After #6485 and #6435, it appears that there is no good reason to not fail fast when test, cover or linting scripts are executed.
This PR ensures to fail fast by invoking commands throught subprocess.check_call instead of subprocess.call, and by removing the handling of non-zero exit code at the end of theses scripts.
As now coverage on Windows is executed with thresholds, I added specific thresholds for this platform. Because some portions of code that are done for Unix platform will not be executed on Windows.
Note that coverage reports from Travis and AppVeyor are accumulated on Codecov. So if a file is covered up to 50 % on Linux, and all other parts are covered on Windows, then coverage is 100 % for Codecov.
Note: that PR also fixes the ability of coverage tests to fail if thresholds are exceeded.
* Use check_call to fail fast in all scripts related to tests/lint/coverage/deploy
* Make specific coverage threshold for windows
It is about the exit codes that are returned from the various scripts in tools during tox execution.
Indeed, tox relies on the non-zero exit code from a given script to know that something failed during the execution.
Previously, theses scripts were in bash, and a bash script returns an exit code that is the higher code returned from any of the command executed by the script. So if any command return a non-zero (in particular pylint or pytest), then the script return also non-zero.
Now that these scripts are converted into python, pylint and pytest are executed via subprocess, that returns the exit code as variables. But if theses codes are not handled explicitly, the python script itself will return zero if no python exception occured. As a consequence currently, Certbot CI system is unable to detect any test error or lint error, because there is no exception in this case, only exit codes from the binaries executed.
This PR fixes that, by handling correctly the exit code from the most critical scripts, install_and_test.py and tox.cover.py, but also all the scripts that I converted into Python and that could be executed in the context of a shell (via tox or directly for instance).
Certbot relies heavily on bash scripts to deploy a development environment and to execute tests. This is fine for Linux systems, including Travis, but problematic for Windows machines.
This PR converts all theses scripts into Python, to make them platform independant.

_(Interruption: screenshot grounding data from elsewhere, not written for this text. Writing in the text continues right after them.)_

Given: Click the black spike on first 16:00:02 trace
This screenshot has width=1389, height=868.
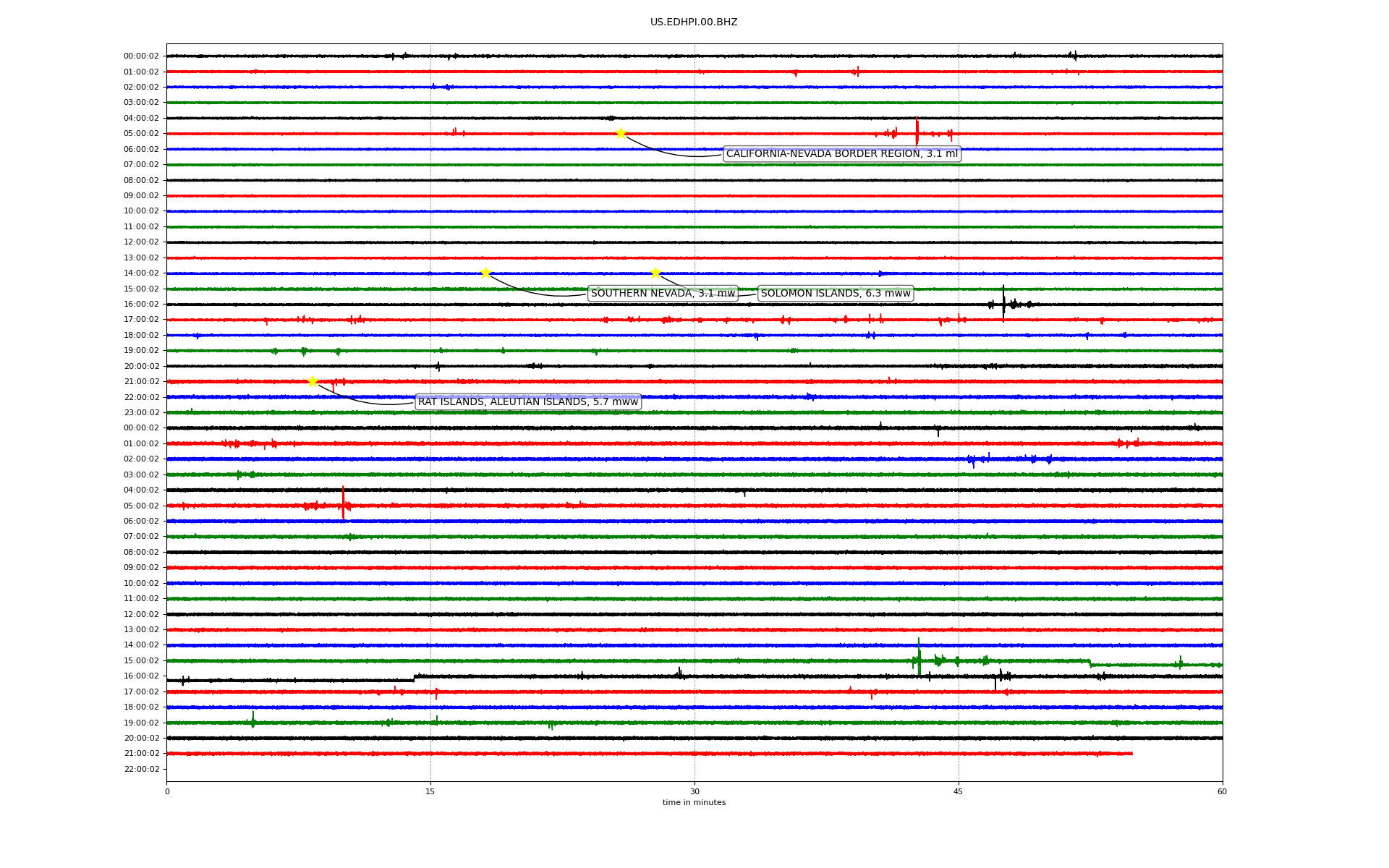Looking at the screenshot, I should [1003, 302].
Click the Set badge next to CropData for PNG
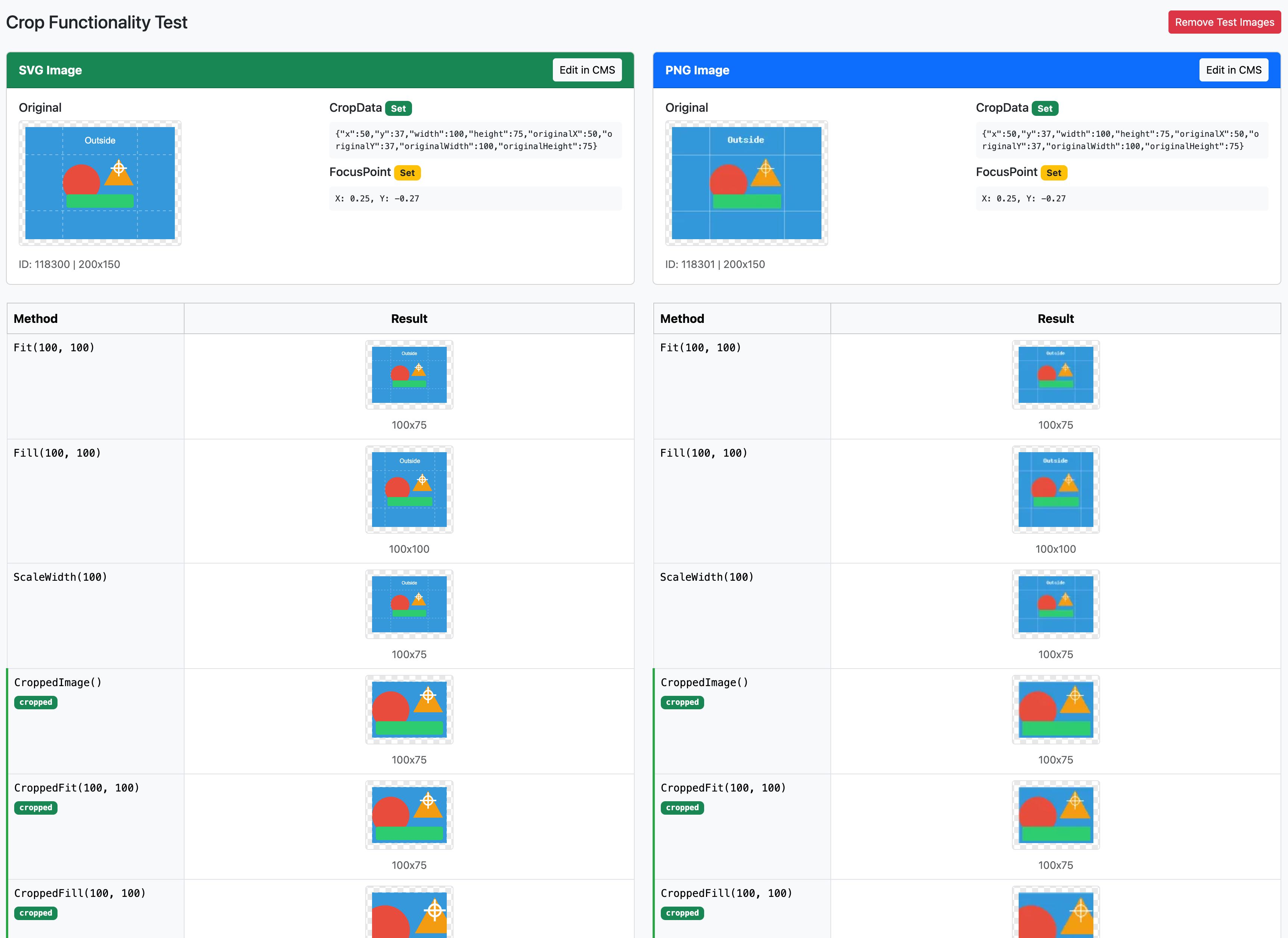1288x938 pixels. (x=1046, y=108)
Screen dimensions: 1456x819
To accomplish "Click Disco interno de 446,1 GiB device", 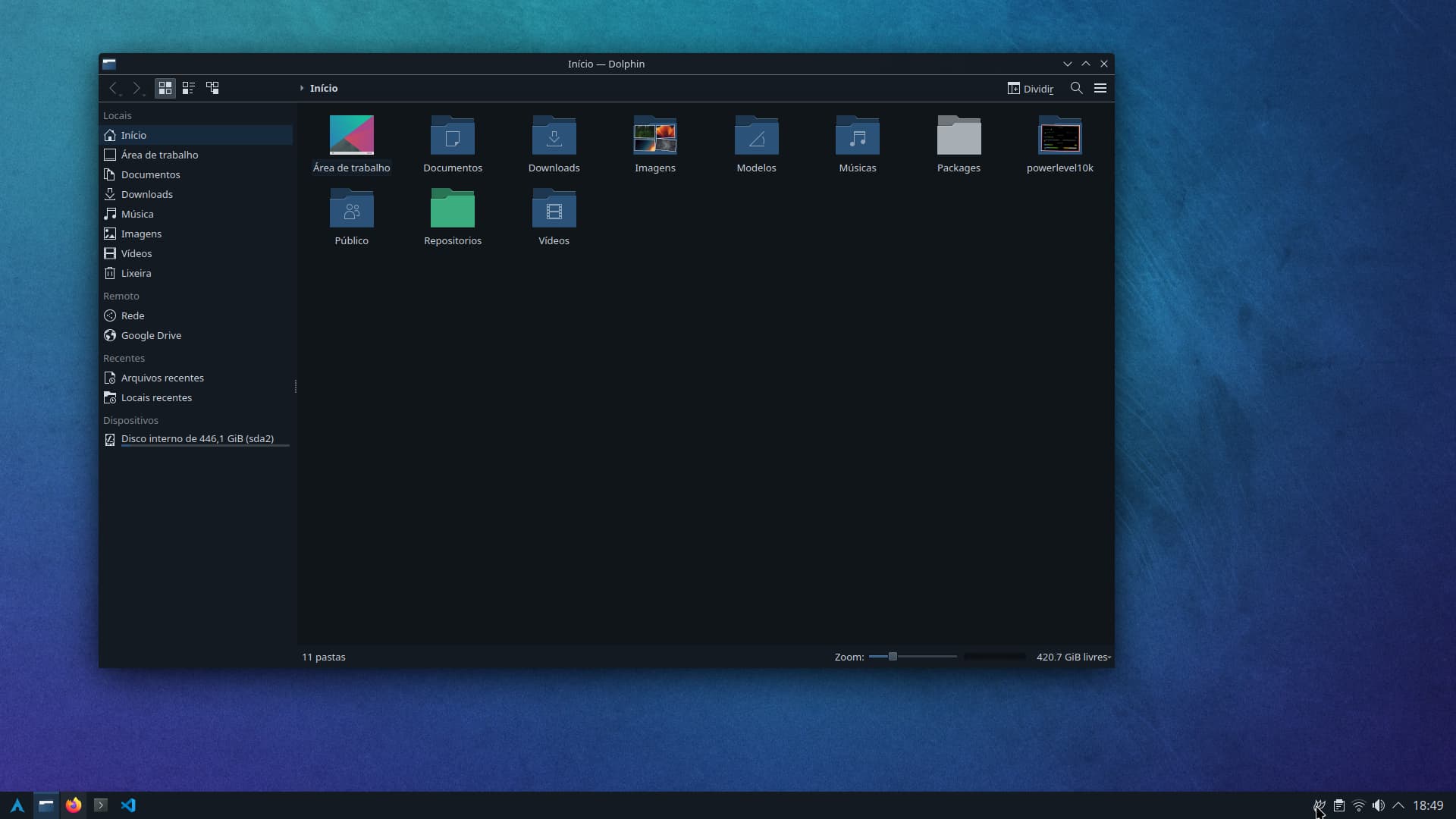I will click(197, 438).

As a consequence, tox-win.ini is not needed anymore, and tox can be run indifferently on Windows or on Linux using a common tox.ini. AppVeyor is updated accordingly to execute tests for acme, certbot and all dns plugins. Other tests are not executed as they are for Docker, unsupported Apache/Nginx/Postfix plugins (for now) or not relevant for Windows (explicit Linux distribution tests or pylint).
Another PR will be done on certbot website to update how a dev environment can be set up.

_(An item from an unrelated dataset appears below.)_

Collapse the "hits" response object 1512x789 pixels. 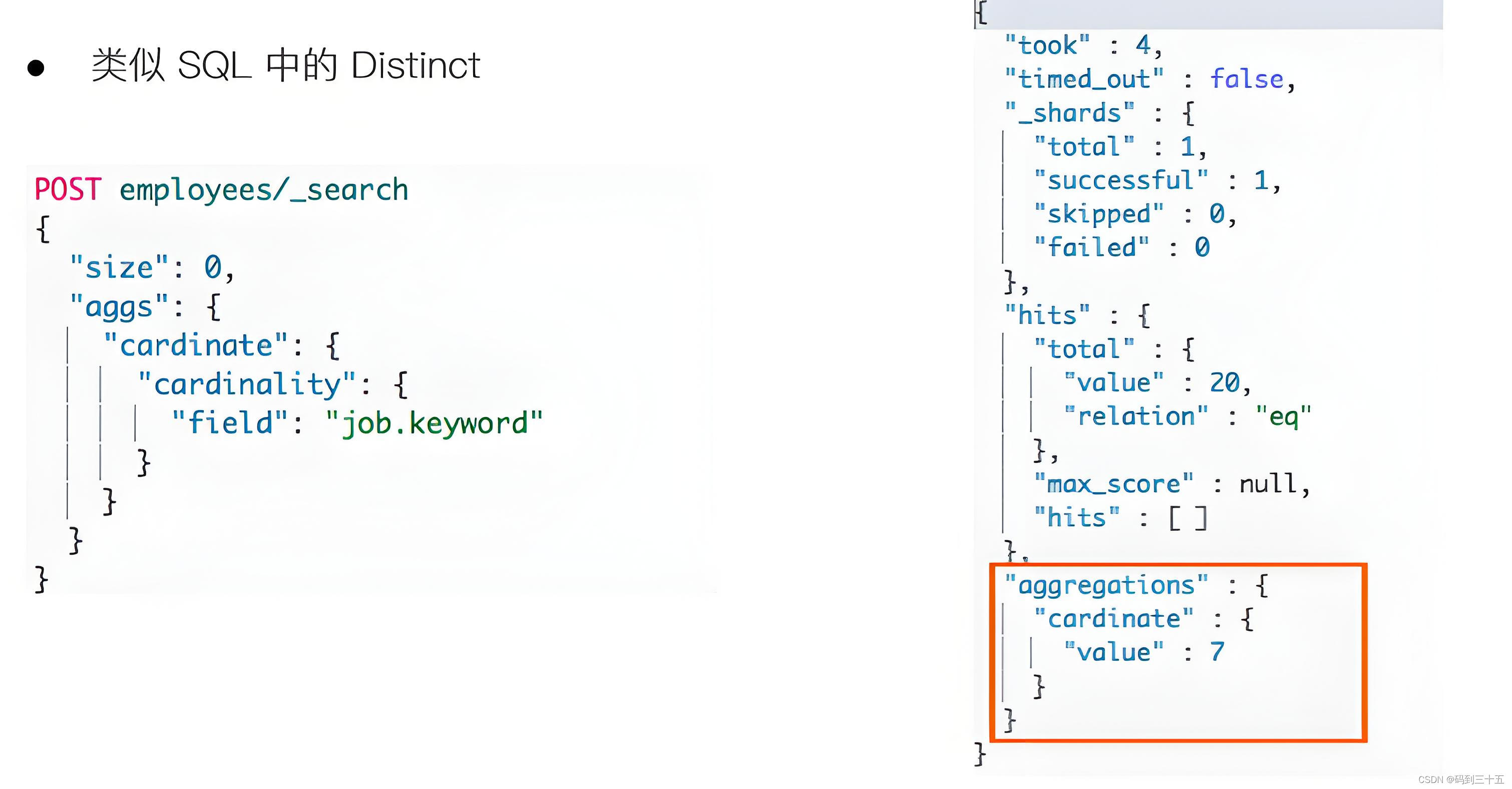(x=1144, y=316)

* Replace several shell scripts by python equivalent.
* Correction on tox coverage
* Extend usage of new python scripts
* Various corrections
* Replace venv construction bash scripts by python equivalents
* Update tox.ini
* Unicode lines to compare files
* Put modifications on letsencrypt-auto-source instead of generated scripts
* Add executable permissions for Linux.
* Merge tox win tests into main tox
* Skip lock_test on Windows
* Correct appveyor config
* Update appveyor.yml
* Explicit coverage py27 or py37
* Avoid to cover non supported certbot plugins on Windows
* Update tox.ini
* Remove specific warnings during CI
* No cover on a debug code for tests only.
* Update documentation and help script on venv/venv3.py
* Customize help message for Windows
* Quote correctly executable path with potential spaces in it.